No es una solución ideal, pero el asturiano rindió bien marcando un gol y dio la asistencia del segundo precisamente desde esa posición a Papadopoulos.
Además Aspas y Abalo está demostrado que son dos jugadores que se entienden bien y cuando consiguieron conectar llevaron peligro al área azulona.
Álex y Trashorras
Durante casi veinte minutos del segundo tiempo jugaron juntos por primera vez los dos jugadores con más calidad de la plantilla para llevar la manija del juego celeste: Álex López y Roberto Trashorras. El lucense lo hizo por delante y el ferrolano en el doble pivote.
Conectaron bien y protagonizaron algunas acciones muy vistosas. Fueron los minutos en los que mejor hicieron circular la pelota los celestes, con buen ritmo y verticalidad.
Los dos delanteros
Había dicho Herrera que en algún partido iba a poner juntos a los dos nueves que tiene en el equipo, David Rodríguez y Papadopoulos.
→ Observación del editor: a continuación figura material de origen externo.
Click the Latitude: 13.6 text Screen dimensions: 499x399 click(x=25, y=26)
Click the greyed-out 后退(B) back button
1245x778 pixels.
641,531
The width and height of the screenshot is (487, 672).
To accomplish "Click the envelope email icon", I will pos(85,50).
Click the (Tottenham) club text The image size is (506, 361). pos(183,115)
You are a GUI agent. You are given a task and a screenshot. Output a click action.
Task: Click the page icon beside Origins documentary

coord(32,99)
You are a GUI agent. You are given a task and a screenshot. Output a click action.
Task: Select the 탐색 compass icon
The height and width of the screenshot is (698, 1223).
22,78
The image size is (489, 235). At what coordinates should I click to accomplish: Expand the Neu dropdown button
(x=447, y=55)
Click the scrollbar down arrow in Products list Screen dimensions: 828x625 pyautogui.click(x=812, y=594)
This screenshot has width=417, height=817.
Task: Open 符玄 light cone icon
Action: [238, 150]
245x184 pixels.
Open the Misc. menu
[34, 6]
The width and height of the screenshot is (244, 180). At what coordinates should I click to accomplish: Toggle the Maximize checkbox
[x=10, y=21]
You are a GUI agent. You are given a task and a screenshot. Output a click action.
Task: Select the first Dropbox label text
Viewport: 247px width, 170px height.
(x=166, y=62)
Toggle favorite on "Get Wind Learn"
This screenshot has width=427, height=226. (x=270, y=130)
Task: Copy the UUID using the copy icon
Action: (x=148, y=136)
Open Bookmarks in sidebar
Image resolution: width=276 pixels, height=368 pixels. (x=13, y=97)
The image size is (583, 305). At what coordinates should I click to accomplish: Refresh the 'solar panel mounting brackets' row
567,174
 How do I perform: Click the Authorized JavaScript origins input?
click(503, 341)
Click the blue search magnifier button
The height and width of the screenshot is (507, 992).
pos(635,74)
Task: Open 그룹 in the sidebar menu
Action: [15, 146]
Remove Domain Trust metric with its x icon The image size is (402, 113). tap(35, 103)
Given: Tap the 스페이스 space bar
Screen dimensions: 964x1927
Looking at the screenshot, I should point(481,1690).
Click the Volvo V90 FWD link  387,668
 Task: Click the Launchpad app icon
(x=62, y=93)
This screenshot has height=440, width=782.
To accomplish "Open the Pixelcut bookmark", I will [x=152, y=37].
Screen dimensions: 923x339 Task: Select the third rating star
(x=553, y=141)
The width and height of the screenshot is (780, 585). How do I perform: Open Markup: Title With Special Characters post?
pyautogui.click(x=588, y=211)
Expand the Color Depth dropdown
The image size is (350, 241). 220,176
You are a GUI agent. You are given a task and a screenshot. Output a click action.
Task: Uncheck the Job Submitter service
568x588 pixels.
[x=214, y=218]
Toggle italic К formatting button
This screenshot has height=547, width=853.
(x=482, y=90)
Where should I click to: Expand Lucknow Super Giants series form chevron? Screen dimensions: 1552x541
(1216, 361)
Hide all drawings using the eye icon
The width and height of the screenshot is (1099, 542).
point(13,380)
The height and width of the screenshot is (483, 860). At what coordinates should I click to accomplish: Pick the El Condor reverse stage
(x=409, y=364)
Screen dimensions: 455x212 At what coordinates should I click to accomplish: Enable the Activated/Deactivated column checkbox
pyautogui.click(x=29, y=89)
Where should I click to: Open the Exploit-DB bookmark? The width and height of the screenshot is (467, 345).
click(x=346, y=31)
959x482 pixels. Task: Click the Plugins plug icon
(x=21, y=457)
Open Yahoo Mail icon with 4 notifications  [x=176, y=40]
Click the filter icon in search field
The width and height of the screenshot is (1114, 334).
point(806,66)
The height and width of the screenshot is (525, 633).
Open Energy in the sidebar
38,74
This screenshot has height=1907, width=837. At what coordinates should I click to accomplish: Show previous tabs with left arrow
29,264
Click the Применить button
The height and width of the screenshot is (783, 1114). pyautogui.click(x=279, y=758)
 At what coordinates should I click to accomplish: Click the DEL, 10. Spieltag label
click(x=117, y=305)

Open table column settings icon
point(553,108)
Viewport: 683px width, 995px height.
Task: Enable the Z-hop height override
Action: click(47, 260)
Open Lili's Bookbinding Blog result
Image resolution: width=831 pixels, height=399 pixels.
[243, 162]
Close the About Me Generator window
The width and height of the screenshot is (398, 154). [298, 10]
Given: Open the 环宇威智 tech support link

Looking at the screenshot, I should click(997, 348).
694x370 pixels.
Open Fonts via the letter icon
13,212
Ayer lo hizo en los diez últimos minutos. Insuficiente para sacar conclusiones, pero se ve que tener dos referencia arriba y un doble pivote con un jugador más creador puede ser una buena solución si el técnico consigue el equilibrio entre todas las líneas.
Además cada vez más jugadores suman noventa minutos de juego, como fue el caso de Michu y Papadopoulos.